Potongan Dokumen:
━━━━━━━━

Memang, garga saham Freeport-McMoRan Inc (NYSE: FCX) ini mengalami peningkatan pasca terpilihnya Donald Trump sebagai Presiden Amerika Serikat ke-45. Perusahaan yang berbasis di Arizona ini berhasil mengungguli SPDR S & P 500 ETF Trust (SPY) dan SPDR S & P Logam dan Pertambangan (ETF) (XME), yang mengalami peningkatan saham sebesar 6,8% dan 28,8%.
Satu hal yang membuat perkembangan dari pertambangan raksasa AS ini secara signifikan, karena Presiden AS Donald Trump menandatangani sebuah perintah eksekutif. Kebijakan tersebut berupa rencana belanja infrastruktur dalam hal meningkatkan ekonomi negara Amerika Serikat.
Meski Trump memberi peluang besar kepada pertambangan-pertambangan besar dunianya, unit usaha andalan Freeport-McMoRan Inc, PT Freeport Indonesia (PTFI) justru mengalami hal yang sebaliknya. Pertambangan raksasa di Indonesia ini justru tergunjang dan terjepit oleh kebijakan Presiden Joko Widodo.
Seperti diketahui, melalui Menteri Energi dan Sumber Daya Mineral (ESDM) Ignasius Jonan, pemerintah Indonesia meminta kepada PT Freeport Indonesia untuk menaati semua peraturan yang telah dikeluarkan. Salah satu kebijakan itu, yakni divestasi saham hingga 51%.
“Tidak ada pengecualian untuk divestasi, harus sampai 51%. Mau bangun smelter atau enggak bangun smelter, ya ada konsekuensinya,” tandas Jonan di awal Januari lalu.

━━━━━━━━

Data Mentah:

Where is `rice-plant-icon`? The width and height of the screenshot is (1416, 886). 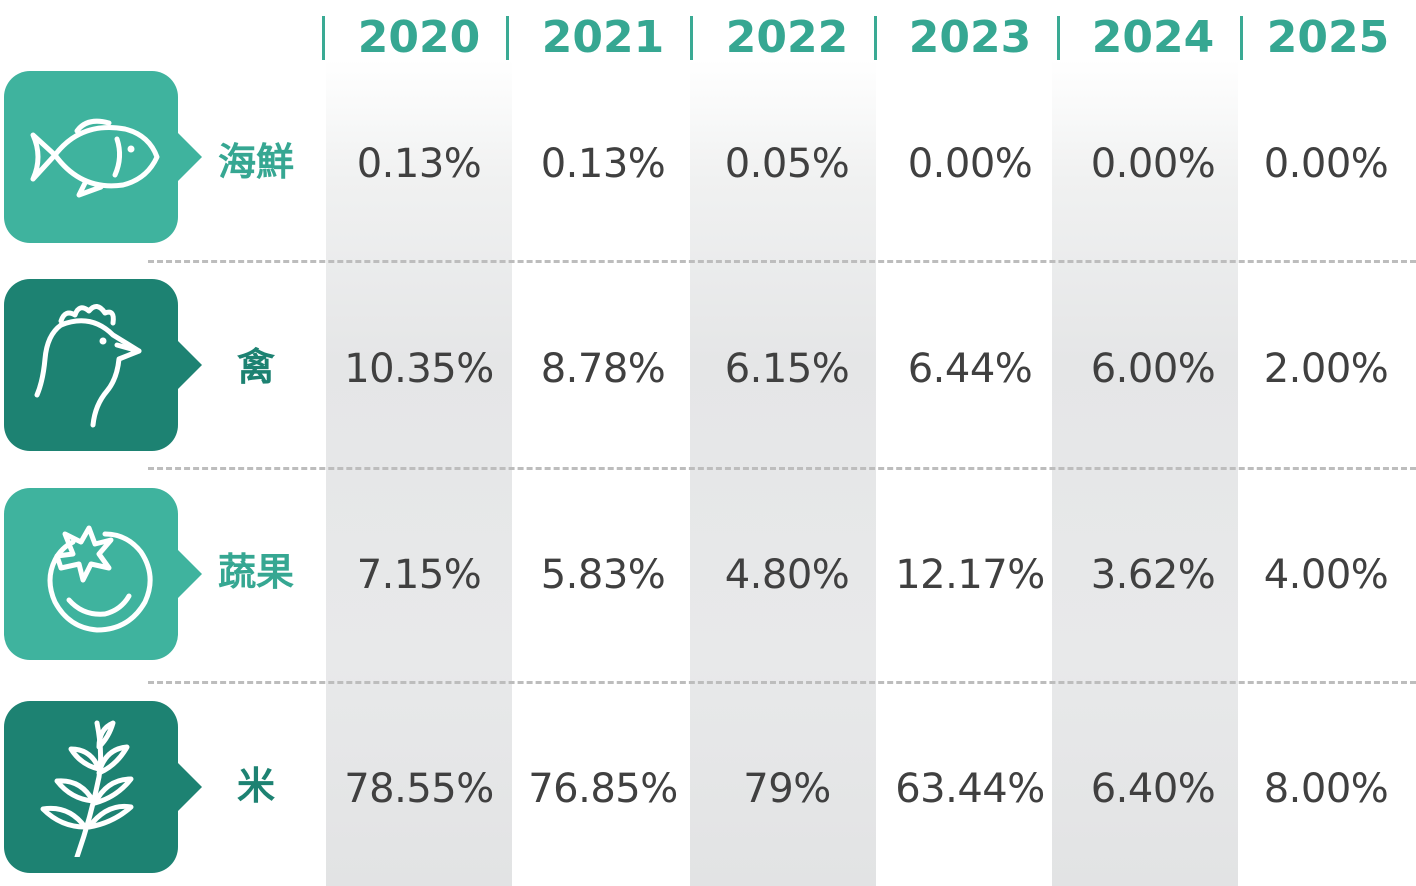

━━━━━━━━

Petunjuk Pengerjaan:
[A] Tulis ulang bagian teks tentang Freeport di atas, mulai dari "Satu hal yang" sampai dengan "Presiden Joko Widodo.", termasuk kedua bagian itu.
[B] Menurut teks tentang Freeport di atas, sampai berapa persen divestasi saham yang diminta pemerintah Indonesia dari PT Freeport Indonesia?
[C] Lanjutkan teks tentang Freeport di atas, dimulai setelah kalimat terakhir yang tercantum.

Hasil Latihan:
[A]
Satu hal yang membuat perkembangan dari pertambangan raksasa AS ini secara signifikan, karena Presiden AS Donald Trump menandatangani sebuah perintah eksekutif. Kebijakan tersebut berupa rencana belanja infrastruktur dalam hal meningkatkan ekonomi negara Amerika Serikat.
Meski Trump memberi peluang besar kepada pertambangan-pertambangan besar dunianya, unit usaha andalan Freeport-McMoRan Inc, PT Freeport Indonesia (PTFI) justru mengalami hal yang sebaliknya. Pertambangan raksasa di Indonesia ini justru tergunjang dan terjepit oleh kebijakan Presiden Joko Widodo.

[B] Hingga 51%.

[C]
Kebijakan ini termuat dalam Peraturan Pemerintah Nomor 1 Tahun 2017 tentang Pelaksanaan Kegiatan Usaha Mineral dan Batu Bara. Besaran saham itu meningkat dibanding aturan sebelumnya yang hanya 30% lantaran Freeport berinvestasi di tambang bawah tanah. Sedangkan dalam peraturan baru, kewajiban divestasi dipukul rata bagi semua penambang.
Kebijakan ini, menurut Satya Yudha, menyiratkan pertarungan antara Presiden Jokowi dengan Presiden AS Donald Trump. Mereka sama-sama punya kepentingan dalam rangka membela negara mereka masing-masing.
Wakil Ketua Komisi VII DPR RI ini mengatakan bahwa DPR akan mendukung pemerintah jika memang harus menyelesaikan kasus PT Freeport Indonesia ke arbitrase internasional. Baginya, tidak ada hal yang perlu dikhawatirkan karena Indonesia telah memiliki pengalaman sebelumnya.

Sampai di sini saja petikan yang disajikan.